Required action
Write out all the entries word for word, but skip any images.

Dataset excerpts
--

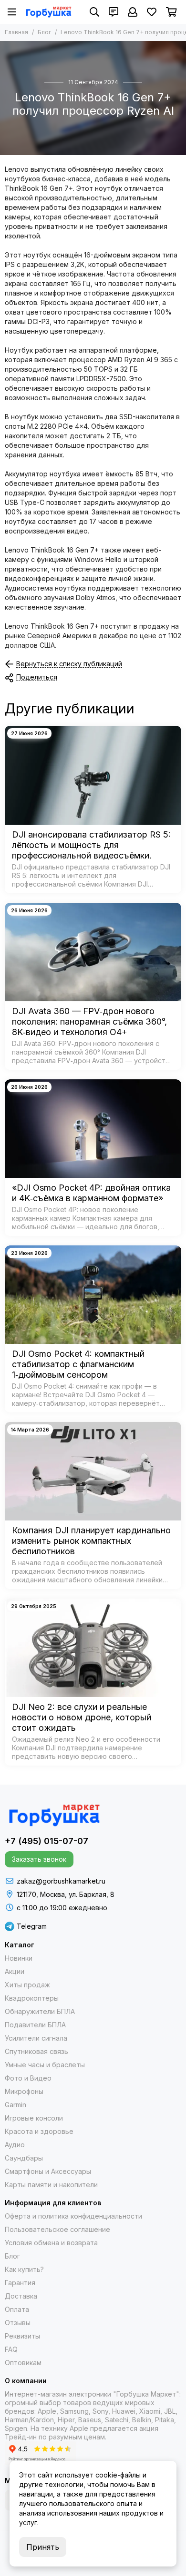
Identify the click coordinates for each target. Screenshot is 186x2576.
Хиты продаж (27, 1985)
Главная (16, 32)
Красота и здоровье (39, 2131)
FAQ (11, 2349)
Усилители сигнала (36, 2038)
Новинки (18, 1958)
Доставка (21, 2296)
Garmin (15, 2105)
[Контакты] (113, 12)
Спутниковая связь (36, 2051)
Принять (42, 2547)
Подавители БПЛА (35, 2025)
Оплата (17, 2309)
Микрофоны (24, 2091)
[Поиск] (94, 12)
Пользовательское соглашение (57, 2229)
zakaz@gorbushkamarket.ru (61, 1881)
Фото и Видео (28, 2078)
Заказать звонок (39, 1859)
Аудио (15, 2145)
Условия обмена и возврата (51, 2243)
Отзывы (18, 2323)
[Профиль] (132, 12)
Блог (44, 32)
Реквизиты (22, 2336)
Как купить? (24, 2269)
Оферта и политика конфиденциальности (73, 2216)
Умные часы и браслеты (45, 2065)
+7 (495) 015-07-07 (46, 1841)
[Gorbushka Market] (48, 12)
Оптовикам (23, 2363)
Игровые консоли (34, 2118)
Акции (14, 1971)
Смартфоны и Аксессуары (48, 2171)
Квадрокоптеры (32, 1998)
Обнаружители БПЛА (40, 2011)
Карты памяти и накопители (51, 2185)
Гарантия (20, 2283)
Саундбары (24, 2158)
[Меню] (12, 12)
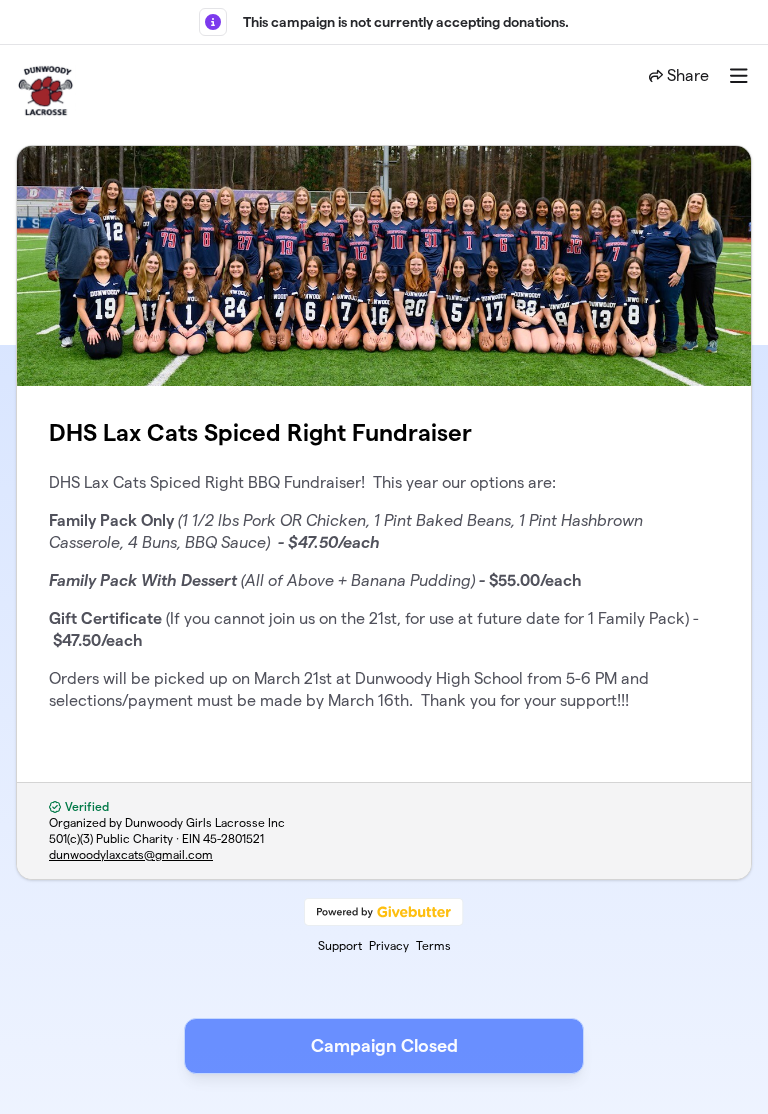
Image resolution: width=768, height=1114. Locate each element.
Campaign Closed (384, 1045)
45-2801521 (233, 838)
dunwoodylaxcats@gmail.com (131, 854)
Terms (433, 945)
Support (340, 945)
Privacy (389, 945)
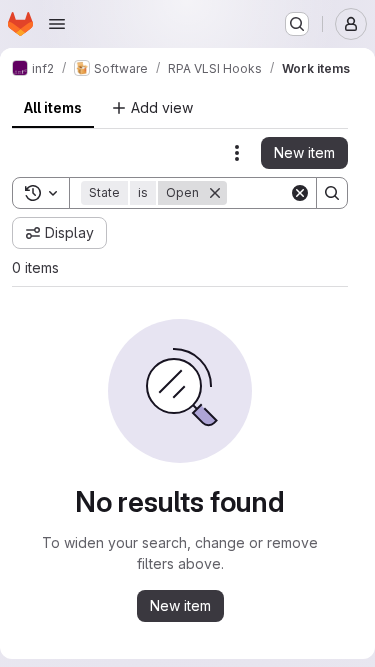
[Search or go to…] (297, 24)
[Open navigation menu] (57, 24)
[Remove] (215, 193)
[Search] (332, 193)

--

Answer for this exercise
Identify the click coordinates for each target. Screenshot is 186x2576.
Хиты продаж (27, 1985)
Главная (16, 32)
Красота и здоровье (39, 2131)
FAQ (11, 2349)
Усилители сигнала (36, 2038)
Новинки (18, 1958)
Доставка (21, 2296)
Garmin (15, 2105)
[Контакты] (113, 12)
Спутниковая связь (36, 2051)
Принять (42, 2547)
Подавители БПЛА (35, 2025)
Оплата (17, 2309)
Микрофоны (24, 2091)
[Поиск] (94, 12)
Пользовательское соглашение (57, 2229)
zakaz@gorbushkamarket.ru (61, 1881)
Фото и Видео (28, 2078)
Заказать звонок (39, 1859)
Аудио (15, 2145)
Условия обмена и возврата (51, 2243)
Отзывы (18, 2323)
[Профиль] (132, 12)
Блог (44, 32)
Реквизиты (22, 2336)
Как купить? (24, 2269)
Оферта и политика конфиденциальности (73, 2216)
Умные часы и браслеты (45, 2065)
+7 (495) 015-07-07 (46, 1841)
[Gorbushka Market] (48, 12)
Оптовикам (23, 2363)
Игровые консоли (34, 2118)
Акции (14, 1971)
Смартфоны и Аксессуары (48, 2171)
Квадрокоптеры (32, 1998)
Обнаружители БПЛА (40, 2011)
Карты памяти и накопители (51, 2185)
Гарантия (20, 2283)
Саундбары (24, 2158)
[Меню] (12, 12)
Image resolution: width=768, height=1114. Locate each element.
Campaign Closed (384, 1045)
45-2801521 (233, 838)
dunwoodylaxcats@gmail.com (131, 854)
Terms (433, 945)
Support (340, 945)
Privacy (389, 945)
[Search or go to…] (297, 24)
[Open navigation menu] (57, 24)
[Remove] (215, 193)
[Search] (332, 193)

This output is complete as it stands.